It has been said that the business of America is business and this needs to be kept in mind when analysing the nature of America’s gun-violence problem. Gun-violence, like opioid-overdoses, are as much a problem of supply as of demand and the supply of such products is big business. Until this fact is confronted head-on without obfuscation, there will always be distinct limitations on what can be done to stem the flow of bloodshed. The answer to the question of what causes gun-violence in America, guns or shooters, is clearly both and policy prescriptions need to reflect that fact rather than focusing on just one side or the other.
Good comprehensive take on it.
I am still suspicious the AA community is another serious crutch in this though. Most US (blue) cities that have strict gun enforcement laws find themselves caught between their strict gun laws and policing these communities. A kind of lose-lose situation for them. So they resolve to write strong laws on the books while being incapable of enforcing it on the communities most susceptible for this violence. That isn't true in all of those cities though; NYC I believe has done a good job at this, but comparing that to big hot beds in places like Baltimore, Philadelphia, New Orleans, or Chicago, it really skews the problem in serious ways.
While I think it is still good to point out that even when controlling for that, you are still looking at 4x more than Switzerland. It is a massive challenge to policymakers in the US when their vision of this problem is colored by the "gun-toting redneck" and not the actual major centers of gun violence in the US.
______
TASK SET>
1. Answer these questions using the gun-violence discussion above.
(a) According to the first paragraph, is the cause of gun-violence in America guns or shooters?
(b) Which city does the later writer believe has done a good job?
(c) How many times more than Switzerland is the figure when controlling for that factor?
2. From the gun-violence discussion above, list every city named as one of the "big hot beds."
______
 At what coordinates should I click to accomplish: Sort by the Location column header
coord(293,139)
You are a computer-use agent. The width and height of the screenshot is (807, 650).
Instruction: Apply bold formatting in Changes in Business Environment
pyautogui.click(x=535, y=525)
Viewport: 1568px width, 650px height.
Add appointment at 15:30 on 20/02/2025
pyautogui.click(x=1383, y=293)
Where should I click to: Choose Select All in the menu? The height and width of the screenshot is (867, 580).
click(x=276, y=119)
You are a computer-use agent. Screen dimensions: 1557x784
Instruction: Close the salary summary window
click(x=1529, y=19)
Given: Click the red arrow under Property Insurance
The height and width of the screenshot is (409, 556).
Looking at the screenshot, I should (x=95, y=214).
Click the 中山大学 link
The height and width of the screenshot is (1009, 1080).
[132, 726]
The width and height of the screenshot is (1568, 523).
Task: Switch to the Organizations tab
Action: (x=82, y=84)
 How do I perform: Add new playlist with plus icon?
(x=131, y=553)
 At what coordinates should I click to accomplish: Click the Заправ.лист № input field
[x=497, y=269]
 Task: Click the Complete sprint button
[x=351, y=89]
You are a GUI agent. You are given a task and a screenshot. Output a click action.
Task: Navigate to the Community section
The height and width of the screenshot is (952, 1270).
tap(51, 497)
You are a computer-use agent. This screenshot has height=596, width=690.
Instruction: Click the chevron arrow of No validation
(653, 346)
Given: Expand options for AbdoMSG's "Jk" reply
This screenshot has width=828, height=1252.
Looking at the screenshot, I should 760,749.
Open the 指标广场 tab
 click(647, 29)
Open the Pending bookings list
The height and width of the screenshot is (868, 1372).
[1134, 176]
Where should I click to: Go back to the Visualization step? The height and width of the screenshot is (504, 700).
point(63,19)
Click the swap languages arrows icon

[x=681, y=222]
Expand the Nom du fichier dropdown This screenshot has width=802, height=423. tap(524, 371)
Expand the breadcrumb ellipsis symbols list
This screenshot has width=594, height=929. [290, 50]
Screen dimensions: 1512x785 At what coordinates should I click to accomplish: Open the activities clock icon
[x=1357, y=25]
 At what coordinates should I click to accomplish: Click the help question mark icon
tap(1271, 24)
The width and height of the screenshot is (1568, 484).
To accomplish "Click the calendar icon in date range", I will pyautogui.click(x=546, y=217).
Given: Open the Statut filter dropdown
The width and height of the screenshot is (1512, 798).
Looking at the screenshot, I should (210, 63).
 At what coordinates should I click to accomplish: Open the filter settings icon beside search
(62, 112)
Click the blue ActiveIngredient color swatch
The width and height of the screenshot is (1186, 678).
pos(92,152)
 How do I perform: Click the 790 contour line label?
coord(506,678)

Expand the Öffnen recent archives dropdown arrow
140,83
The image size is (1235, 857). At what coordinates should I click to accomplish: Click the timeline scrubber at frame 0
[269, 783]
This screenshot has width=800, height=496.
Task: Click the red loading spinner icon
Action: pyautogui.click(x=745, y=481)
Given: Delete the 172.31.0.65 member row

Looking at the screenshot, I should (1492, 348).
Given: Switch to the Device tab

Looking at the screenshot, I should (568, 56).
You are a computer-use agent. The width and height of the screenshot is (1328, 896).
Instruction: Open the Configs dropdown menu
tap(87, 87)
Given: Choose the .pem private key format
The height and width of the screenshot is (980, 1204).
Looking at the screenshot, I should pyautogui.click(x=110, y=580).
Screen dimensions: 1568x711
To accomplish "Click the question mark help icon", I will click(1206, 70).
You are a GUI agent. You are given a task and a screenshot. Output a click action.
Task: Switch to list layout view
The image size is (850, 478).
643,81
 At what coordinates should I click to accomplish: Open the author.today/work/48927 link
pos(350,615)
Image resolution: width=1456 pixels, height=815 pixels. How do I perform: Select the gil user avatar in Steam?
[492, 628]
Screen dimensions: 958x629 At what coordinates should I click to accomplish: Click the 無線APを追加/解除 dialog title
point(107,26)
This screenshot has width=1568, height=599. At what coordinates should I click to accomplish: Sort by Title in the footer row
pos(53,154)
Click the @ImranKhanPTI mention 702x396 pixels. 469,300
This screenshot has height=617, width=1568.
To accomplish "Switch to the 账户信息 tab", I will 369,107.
______
SOLUTIONS>
1.
(a) Both.
(b) NYC.
(c) 4x.

2. Baltimore, Philadelphia, New Orleans, Chicago